All the good that the Florida Sheriffs Youth Ranches do, however, depends significantly on donors who financially support the mission that the ranch so considerably values. In addition to community sponsors, donated items and the purchase of specialty youth-ranch license plates in Florida, the youth ranch is supported through payroll deductions that are opted into by federal, state or sheriff’s office employees.
These employees contact their human resource department and specially request that a portion of their payroll be dedicated and sent as a donation to the Florida Sheriffs Youth Ranch fund. According to the youth ranch’s Vice President of Donor and Legislative Affairs Maria Knapp, the payroll deduction program was launched 14 years ago in 2007. And for the last 14 years, only one sheriff’s office has claimed the recognition of having the highest number of employee participation in the program – the Jefferson County Sheriff’s Office.

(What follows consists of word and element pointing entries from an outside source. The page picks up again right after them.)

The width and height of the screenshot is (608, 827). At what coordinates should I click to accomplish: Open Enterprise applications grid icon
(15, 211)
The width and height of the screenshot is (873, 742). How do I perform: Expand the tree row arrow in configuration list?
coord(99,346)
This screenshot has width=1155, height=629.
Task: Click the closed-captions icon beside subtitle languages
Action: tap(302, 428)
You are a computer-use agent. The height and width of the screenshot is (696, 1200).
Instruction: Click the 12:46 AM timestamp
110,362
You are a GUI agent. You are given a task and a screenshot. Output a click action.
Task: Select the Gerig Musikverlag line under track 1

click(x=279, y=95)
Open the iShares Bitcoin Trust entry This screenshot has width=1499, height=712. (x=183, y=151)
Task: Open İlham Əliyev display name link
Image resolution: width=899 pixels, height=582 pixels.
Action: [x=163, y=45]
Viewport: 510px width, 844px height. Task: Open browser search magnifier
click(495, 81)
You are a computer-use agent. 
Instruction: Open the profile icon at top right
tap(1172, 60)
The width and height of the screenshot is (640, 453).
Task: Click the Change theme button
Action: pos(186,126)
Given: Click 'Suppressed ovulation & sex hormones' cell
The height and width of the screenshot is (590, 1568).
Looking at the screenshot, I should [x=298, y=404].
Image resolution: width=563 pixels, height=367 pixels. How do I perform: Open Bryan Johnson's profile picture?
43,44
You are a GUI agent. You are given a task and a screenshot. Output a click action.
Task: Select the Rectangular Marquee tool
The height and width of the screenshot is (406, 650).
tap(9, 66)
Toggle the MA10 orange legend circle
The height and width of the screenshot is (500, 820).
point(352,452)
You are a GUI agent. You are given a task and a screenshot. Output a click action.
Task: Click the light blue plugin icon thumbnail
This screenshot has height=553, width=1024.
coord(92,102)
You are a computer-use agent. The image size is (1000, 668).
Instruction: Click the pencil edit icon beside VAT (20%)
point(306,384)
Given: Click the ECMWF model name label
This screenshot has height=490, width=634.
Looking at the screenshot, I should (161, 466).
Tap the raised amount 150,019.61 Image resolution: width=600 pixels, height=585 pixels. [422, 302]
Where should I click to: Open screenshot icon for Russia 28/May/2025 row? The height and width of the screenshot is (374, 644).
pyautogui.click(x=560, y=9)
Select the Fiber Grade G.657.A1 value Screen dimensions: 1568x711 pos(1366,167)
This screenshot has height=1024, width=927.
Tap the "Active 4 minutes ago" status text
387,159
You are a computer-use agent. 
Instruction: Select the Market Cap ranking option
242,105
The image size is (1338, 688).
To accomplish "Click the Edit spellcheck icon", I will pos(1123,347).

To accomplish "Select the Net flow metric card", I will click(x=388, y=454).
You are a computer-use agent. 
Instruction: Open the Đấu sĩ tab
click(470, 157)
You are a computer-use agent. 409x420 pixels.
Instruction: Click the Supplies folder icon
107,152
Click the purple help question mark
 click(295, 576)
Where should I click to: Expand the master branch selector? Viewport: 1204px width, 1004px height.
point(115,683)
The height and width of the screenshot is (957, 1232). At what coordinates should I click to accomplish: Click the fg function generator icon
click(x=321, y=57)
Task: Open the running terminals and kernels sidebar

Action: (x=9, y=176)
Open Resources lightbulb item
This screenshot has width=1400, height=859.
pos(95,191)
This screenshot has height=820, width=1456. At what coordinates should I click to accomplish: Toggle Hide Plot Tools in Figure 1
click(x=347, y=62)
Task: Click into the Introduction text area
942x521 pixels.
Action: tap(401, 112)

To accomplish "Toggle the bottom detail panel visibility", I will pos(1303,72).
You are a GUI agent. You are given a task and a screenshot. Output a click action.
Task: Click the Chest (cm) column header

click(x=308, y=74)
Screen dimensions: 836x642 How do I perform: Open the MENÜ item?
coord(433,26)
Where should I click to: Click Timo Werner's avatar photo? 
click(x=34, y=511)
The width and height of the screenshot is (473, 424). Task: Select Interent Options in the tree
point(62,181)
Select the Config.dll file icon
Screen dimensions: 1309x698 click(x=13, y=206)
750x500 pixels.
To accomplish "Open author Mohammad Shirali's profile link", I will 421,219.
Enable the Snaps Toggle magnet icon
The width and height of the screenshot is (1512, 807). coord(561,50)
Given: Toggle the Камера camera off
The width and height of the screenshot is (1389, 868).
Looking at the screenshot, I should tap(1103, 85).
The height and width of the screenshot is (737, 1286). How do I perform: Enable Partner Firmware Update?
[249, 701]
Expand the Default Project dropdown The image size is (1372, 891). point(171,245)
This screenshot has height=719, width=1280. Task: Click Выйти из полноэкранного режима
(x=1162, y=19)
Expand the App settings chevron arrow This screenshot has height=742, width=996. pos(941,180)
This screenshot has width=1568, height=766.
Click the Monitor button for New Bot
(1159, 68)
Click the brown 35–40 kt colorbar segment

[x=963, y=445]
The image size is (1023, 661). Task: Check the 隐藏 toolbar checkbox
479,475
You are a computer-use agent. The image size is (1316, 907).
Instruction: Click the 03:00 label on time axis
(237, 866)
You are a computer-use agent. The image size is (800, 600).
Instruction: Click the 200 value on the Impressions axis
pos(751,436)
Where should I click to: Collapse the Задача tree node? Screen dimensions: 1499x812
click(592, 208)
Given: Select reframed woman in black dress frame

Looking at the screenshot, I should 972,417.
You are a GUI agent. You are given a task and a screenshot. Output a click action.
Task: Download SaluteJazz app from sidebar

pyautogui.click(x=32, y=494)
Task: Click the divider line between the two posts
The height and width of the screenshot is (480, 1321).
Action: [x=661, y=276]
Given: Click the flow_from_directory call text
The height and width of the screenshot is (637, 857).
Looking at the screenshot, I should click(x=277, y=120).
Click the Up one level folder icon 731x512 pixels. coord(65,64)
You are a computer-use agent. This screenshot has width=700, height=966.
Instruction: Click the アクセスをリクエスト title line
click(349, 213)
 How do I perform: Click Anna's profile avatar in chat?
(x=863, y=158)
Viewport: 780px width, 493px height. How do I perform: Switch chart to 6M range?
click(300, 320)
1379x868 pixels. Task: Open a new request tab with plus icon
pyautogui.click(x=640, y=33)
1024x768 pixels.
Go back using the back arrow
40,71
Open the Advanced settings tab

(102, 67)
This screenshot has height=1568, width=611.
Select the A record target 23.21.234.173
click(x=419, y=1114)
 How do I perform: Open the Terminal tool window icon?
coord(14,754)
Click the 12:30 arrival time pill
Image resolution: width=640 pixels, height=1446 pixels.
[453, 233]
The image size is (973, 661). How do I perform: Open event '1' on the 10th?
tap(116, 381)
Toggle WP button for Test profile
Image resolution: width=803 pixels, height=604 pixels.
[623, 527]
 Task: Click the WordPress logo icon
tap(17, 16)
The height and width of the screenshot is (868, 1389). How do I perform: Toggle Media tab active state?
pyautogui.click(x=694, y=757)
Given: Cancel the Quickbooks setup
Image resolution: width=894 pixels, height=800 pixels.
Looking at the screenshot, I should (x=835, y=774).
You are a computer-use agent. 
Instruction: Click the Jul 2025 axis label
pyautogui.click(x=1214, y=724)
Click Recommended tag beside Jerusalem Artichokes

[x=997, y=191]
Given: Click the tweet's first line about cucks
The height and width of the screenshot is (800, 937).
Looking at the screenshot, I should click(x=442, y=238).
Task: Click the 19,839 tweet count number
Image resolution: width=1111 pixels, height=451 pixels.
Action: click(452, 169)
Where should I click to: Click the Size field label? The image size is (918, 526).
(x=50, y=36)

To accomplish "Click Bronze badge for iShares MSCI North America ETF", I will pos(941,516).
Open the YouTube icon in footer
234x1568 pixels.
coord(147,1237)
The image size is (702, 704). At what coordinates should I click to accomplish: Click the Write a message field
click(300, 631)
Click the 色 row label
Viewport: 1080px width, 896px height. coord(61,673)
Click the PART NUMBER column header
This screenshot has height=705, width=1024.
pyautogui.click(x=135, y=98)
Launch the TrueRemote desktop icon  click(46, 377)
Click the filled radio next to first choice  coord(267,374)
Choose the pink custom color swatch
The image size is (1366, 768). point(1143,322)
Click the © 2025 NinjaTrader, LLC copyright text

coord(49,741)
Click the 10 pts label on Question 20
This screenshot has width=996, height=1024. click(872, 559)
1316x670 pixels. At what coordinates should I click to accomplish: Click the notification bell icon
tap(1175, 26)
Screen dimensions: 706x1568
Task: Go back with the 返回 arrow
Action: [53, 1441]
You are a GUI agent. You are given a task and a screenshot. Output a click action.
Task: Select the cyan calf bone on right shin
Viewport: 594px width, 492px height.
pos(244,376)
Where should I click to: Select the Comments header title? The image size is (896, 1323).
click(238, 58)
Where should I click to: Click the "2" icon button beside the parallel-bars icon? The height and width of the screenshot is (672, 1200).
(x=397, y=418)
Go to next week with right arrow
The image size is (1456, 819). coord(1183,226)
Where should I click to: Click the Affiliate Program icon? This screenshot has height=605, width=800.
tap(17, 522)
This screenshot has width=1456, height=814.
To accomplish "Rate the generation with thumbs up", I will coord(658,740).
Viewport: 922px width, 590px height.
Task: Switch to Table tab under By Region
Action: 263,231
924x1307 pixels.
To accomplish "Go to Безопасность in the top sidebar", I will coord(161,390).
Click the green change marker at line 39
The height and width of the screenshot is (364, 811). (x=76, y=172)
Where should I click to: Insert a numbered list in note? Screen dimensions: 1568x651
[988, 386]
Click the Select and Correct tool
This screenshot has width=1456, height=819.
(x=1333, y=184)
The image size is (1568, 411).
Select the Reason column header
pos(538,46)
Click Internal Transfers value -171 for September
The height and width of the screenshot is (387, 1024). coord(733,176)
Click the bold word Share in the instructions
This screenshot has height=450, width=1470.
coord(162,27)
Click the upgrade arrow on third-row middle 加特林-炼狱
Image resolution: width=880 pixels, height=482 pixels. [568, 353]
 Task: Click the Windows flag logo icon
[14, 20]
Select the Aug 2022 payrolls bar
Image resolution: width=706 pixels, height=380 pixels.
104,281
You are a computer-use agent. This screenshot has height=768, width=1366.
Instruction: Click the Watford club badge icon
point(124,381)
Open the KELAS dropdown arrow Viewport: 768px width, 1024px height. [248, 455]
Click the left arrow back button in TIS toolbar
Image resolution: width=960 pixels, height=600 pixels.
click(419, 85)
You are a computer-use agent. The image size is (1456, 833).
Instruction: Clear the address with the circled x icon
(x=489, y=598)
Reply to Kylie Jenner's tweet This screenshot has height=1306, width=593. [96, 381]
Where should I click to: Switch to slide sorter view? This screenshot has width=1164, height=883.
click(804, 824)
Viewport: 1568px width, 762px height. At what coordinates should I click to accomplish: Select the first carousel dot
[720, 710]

In July, that participation was recognized at the 2021 Florida Sheriff’s Association Summer Conference.
For the last 14 years, the Jefferson County Sheriff’s Office hasn’t just had the highest percentage of employees participating in the payroll deduction program but has topped the charts at 100 percent employee involvement. “Jefferson County has always won the category of highest percentage of staff participating. That would be 14 years of being number one,” writes Knapp. “It takes the support of the human resources and finance staff along with all the members who sign up. It is really an awesome achievement!”
The JCSO’s involvement in the program began at the start of the program’s launch and was supported by the program’s “vocal champion” and Jefferson’s former sheriff, David Hobbs.
“There are three individuals who are the foundation behind our agency winning this award every year since 2007,” explains Jefferson County Sheriff Mac McNeill. “ Sheriff David Hobbs, who was a vocal champion and dedicated supporter for the Florida Sheriffs Youth Ranches, and Jean Willis, who dutifully explained the importance of the ranches and what they accomplish to every new employee we hired, including myself when I first arrived in 2017. Armed with this knowledge, it’s my honor to continue supporting the Florida Sheriffs Youth Ranches.” Since the retirement of Jean Willis, the new HR Director, Susan Edwards is just as dedicated and diligent about spreading the world of these important ranches as crucial resources for the youth of Florida.
Sheriff McNeill adds that the JCSO has supported the ranch since Sheriffs James Scott and Ken Fortune, and as of February 2021, he personally serves on the Board of Directors for the Florida Sheriffs Youth Ranch.
In addition to thanking his employees for their participation in the cause of supporting the Florida Sheriffs Youth Ranch, Sheriff McNeill urges citizens to take the time and research the mission of the ranches themselves as well as to consider ways that they, as members of the community, can also support the worthwhile organization.